# Bontrager website???



## waterloo (Nov 8, 2005)

When will they get around to updating the Bontrager website? It seems like it has been the same for several years now with many products that they don't even make anymore and sections that they never seem to update. The Trek website is updated and relaunched every year, why not the Bontrager one as well? You would think they would get rid of at least a few of the tired old pics of Lance and add some pics of Contador winning this years TdF using their products.


----------



## uzziefly (Jul 15, 2006)

Err... Tell them then.


----------



## waterloo (Nov 8, 2005)

Finally...http://www.bontrager.com/

And as of about 6 weeks ago, you can buy all Bontrager products on the Trek Store website...http://store.trekbikes.com/jump.jsp?itemType=CATEGORY&itemID=442&path=1%2C2%2C442&bShopOnline=1

I bet Bontrager dealers can't be too happy about that move.


----------



## tg3895 (Mar 14, 2006)

waterloo said:


> When will they get around to updating the Bontrager website? It seems like it has been the same for several years now with many products that they don't even make anymore and sections that they never seem to update. The Trek website is updated and relaunched every year, why not the Bontrager one as well?
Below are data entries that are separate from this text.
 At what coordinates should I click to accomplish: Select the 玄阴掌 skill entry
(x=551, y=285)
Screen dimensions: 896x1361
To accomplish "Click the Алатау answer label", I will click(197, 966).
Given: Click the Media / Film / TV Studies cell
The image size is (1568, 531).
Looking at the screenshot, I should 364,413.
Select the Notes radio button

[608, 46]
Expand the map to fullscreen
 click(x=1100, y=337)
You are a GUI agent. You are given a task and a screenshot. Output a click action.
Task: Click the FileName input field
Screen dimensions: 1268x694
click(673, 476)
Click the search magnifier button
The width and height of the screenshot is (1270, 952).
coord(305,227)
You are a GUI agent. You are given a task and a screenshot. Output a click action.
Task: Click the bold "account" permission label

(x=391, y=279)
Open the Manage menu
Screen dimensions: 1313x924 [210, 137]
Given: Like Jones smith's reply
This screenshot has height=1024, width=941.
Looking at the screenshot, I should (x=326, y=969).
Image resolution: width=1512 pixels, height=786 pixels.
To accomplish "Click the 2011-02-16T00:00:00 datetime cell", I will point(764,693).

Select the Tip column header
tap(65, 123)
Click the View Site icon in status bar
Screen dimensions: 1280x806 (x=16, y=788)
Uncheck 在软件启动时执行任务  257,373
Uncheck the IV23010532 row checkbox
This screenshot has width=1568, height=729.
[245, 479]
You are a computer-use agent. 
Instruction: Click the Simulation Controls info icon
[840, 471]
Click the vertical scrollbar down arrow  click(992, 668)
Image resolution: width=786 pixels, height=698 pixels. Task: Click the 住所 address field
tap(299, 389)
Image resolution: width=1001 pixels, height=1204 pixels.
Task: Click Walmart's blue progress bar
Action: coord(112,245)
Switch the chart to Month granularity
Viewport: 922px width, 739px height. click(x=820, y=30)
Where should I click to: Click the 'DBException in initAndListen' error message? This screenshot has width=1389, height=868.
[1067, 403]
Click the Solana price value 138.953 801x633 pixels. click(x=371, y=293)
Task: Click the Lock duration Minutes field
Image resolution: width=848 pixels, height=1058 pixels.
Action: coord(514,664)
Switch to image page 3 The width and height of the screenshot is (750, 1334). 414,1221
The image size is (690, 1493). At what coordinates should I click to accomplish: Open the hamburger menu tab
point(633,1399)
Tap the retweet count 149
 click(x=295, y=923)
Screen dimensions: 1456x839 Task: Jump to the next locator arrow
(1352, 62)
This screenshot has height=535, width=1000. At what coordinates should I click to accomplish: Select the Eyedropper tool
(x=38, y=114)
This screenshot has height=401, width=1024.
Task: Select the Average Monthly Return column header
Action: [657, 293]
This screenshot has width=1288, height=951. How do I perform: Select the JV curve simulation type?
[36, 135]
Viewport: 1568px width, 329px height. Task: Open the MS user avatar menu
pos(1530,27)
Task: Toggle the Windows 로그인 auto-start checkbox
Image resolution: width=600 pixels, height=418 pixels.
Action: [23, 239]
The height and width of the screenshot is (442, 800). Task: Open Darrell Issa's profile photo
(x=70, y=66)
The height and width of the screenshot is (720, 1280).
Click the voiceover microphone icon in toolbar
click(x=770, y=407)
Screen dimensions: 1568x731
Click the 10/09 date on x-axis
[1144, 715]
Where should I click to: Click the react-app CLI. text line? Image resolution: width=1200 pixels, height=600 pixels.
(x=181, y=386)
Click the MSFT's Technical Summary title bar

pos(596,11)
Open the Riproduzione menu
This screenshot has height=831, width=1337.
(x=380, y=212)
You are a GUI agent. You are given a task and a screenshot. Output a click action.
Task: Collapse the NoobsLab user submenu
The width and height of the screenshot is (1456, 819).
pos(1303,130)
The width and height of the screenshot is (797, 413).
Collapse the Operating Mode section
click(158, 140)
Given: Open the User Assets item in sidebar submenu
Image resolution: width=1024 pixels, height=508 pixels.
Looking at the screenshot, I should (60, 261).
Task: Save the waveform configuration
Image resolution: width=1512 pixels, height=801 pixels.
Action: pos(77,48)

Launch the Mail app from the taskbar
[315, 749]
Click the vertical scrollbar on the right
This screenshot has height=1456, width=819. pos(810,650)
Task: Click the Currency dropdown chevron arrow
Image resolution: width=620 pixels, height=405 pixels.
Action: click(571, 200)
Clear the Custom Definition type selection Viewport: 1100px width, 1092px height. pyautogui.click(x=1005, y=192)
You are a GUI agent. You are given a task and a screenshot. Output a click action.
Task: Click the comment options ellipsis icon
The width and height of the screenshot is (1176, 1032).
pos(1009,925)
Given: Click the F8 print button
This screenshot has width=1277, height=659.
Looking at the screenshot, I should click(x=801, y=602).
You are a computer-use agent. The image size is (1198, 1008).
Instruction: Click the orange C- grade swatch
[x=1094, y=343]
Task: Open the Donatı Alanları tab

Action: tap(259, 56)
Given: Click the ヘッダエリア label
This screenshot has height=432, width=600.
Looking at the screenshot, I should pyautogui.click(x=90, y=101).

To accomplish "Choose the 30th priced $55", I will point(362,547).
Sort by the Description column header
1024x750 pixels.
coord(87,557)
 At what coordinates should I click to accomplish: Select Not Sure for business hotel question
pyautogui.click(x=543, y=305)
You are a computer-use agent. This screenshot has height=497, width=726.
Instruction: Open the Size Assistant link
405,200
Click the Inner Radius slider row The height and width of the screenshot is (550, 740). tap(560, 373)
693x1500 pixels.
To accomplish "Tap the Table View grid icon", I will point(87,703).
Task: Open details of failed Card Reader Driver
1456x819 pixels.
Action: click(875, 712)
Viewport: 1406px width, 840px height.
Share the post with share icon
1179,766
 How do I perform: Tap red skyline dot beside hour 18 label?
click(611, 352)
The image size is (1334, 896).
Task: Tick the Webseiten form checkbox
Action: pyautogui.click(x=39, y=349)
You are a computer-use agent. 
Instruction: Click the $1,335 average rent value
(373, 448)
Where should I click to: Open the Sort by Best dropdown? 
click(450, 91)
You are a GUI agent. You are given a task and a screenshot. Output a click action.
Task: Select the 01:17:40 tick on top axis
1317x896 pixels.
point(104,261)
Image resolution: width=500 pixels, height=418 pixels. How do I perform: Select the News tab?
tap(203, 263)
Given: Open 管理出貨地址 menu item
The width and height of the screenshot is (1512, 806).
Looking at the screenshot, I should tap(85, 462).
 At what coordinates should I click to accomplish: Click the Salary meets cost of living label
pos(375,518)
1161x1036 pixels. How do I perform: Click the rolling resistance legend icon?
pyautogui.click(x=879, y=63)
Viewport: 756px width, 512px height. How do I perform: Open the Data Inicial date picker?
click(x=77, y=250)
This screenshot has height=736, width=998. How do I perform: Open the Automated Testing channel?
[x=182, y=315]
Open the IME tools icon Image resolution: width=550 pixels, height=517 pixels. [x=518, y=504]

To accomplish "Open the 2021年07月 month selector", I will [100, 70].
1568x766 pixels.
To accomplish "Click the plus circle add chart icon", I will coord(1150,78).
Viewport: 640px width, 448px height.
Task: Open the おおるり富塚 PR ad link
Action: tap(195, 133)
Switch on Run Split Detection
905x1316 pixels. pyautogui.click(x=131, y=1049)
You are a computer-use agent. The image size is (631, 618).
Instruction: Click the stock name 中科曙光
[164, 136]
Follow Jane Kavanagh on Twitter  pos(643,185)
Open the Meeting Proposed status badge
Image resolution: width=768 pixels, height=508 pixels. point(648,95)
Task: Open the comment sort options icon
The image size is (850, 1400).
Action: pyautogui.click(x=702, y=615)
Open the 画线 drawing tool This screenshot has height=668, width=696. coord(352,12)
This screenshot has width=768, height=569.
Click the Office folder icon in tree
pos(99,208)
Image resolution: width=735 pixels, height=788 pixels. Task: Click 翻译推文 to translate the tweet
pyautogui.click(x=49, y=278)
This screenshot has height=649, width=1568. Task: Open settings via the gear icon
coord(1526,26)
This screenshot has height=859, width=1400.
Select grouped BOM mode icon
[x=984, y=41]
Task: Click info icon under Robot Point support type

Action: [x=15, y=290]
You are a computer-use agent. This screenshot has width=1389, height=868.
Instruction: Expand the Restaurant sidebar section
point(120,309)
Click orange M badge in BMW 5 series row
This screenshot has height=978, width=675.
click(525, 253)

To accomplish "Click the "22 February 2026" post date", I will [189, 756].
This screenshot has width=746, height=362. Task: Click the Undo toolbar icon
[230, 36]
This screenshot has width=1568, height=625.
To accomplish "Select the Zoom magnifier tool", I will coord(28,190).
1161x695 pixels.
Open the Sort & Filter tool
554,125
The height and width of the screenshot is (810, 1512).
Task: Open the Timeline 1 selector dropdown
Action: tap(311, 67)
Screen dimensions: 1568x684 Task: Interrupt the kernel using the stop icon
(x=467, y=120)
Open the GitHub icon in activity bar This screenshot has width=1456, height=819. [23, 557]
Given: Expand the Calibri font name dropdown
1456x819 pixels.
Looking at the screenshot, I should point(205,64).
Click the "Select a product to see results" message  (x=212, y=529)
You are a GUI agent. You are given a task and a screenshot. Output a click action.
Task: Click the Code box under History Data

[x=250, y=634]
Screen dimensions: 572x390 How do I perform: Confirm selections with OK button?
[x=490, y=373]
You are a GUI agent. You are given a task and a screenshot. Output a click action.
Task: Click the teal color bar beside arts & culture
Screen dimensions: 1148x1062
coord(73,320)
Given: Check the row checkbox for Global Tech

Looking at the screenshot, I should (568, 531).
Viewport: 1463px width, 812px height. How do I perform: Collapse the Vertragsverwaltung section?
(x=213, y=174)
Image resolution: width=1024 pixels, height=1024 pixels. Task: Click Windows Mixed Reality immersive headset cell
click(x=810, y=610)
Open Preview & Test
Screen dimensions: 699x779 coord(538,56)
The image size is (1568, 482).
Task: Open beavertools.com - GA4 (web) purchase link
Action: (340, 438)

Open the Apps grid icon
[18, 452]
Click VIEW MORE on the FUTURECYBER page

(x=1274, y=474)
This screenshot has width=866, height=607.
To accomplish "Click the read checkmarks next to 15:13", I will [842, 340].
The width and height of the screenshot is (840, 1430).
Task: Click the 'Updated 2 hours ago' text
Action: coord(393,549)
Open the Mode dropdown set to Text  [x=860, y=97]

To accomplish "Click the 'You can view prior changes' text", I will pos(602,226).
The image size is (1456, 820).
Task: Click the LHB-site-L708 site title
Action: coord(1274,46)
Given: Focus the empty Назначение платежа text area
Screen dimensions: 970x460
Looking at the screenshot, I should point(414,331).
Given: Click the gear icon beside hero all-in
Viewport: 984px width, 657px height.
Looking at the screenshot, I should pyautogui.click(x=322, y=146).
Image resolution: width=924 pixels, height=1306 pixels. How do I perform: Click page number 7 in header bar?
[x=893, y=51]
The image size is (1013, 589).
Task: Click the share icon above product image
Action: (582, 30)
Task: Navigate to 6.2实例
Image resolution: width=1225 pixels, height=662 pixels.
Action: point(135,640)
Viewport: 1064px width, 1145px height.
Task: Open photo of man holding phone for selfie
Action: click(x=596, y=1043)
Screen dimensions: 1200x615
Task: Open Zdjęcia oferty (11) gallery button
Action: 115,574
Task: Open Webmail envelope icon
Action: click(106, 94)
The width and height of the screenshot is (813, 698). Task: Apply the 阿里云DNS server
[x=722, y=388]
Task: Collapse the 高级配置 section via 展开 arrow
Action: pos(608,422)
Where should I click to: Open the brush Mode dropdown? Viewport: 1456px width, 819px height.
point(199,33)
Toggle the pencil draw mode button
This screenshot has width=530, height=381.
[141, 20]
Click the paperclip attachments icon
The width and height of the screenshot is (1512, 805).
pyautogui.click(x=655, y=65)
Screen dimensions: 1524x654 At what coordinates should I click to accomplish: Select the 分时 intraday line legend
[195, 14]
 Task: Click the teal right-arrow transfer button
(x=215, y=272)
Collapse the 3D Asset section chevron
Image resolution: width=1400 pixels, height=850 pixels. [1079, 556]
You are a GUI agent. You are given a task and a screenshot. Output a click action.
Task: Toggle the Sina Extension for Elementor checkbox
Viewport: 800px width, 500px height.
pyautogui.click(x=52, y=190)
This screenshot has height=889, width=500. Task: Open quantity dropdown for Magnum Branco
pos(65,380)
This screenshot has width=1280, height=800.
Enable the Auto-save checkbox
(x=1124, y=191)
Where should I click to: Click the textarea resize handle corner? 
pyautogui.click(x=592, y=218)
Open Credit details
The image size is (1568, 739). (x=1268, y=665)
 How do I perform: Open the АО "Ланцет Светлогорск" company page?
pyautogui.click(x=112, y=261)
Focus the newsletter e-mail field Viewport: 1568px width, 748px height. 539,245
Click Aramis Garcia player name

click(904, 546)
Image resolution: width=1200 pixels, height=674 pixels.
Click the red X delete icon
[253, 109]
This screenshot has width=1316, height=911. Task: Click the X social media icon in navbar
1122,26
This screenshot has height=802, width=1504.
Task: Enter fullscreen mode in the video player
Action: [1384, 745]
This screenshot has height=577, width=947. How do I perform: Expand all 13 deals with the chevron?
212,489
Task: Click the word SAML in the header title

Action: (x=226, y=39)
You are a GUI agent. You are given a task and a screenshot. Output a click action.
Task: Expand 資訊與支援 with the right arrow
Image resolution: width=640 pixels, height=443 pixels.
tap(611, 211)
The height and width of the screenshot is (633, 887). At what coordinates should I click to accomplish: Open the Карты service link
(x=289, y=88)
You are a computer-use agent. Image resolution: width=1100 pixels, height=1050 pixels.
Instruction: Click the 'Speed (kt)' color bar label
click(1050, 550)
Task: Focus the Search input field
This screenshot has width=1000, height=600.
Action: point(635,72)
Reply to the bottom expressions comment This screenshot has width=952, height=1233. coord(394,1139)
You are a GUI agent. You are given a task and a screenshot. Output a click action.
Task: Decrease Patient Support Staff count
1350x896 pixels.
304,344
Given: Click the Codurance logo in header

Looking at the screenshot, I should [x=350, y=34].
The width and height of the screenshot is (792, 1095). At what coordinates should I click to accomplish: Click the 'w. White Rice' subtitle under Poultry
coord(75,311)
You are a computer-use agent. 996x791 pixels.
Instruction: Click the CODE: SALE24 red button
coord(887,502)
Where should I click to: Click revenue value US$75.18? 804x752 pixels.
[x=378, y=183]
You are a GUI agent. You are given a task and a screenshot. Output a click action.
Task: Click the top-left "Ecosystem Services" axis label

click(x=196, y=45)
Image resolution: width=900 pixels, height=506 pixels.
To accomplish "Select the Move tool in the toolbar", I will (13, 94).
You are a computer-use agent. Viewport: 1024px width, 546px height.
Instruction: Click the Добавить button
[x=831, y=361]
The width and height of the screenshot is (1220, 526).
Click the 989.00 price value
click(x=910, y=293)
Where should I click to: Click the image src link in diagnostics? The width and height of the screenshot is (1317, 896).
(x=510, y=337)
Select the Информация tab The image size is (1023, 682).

You would think they would get rid of at least a few of the tired old pics of Lance and add some pics of Contador winning this years TdF using their products.


Damn Waterloo, you work quick!!  Did you call Keith direct?


----------



## waterloo (Nov 8, 2005)

Nahh just browsing the website cause I'm considering swapping out my DA brakes for the new Speed Limits.

However I've read a few reviews that they're a bit touchy, so I'm not quite sure.


----------



## johnstone3 (Feb 3, 2007)

It looks like they don't give any weights for items like wheels at the Trek Store website whereas they do at the Bontrager website. Nonetheless, I have seen significant errors in the weights listed at the Bontrager website before. For example, take a look at the weights for the '08 Race X Lite wheels---they are reporting 720 grams for the front and 860 grams for the rear, which would be 1,580 for the set, but then they list weight for the set in the same window at 1,525 grams. The old Race X Lite wheels were 1,490 grams. I pointed out this discrepancy to Bontrager support long before Bontrager recently updated the website, but the strange, contradictory listed weights just continue on. At this point, I am not sure what the new '08 Race X Lite wheels weigh. I am guessing that the 1,525 gram weight per set is the most likely.


----------



## epicxt (Apr 26, 2005)

*Hmmm...*

Those weight discrepancies are odd. I wonder if it has something to do with including/not including qr weights? I would think that they would err in the other direction though...

Waterloo-
I did that exact upgrade on my new 6.5 madone, and I love the new brakes. I've found them to be easy to set up, and very powerful. I don't have a ton of miles on them yet (still the wet season in the pacnw), but will include future insights as they pop up.

-epicxt


----------



## uzziefly (Jul 15, 2006)

I want those Bullhorn TT bars instead of the older XXX Lite aerobars. Coz Levi uses em!  Nahh, coz they're cool and are cheaper.


----------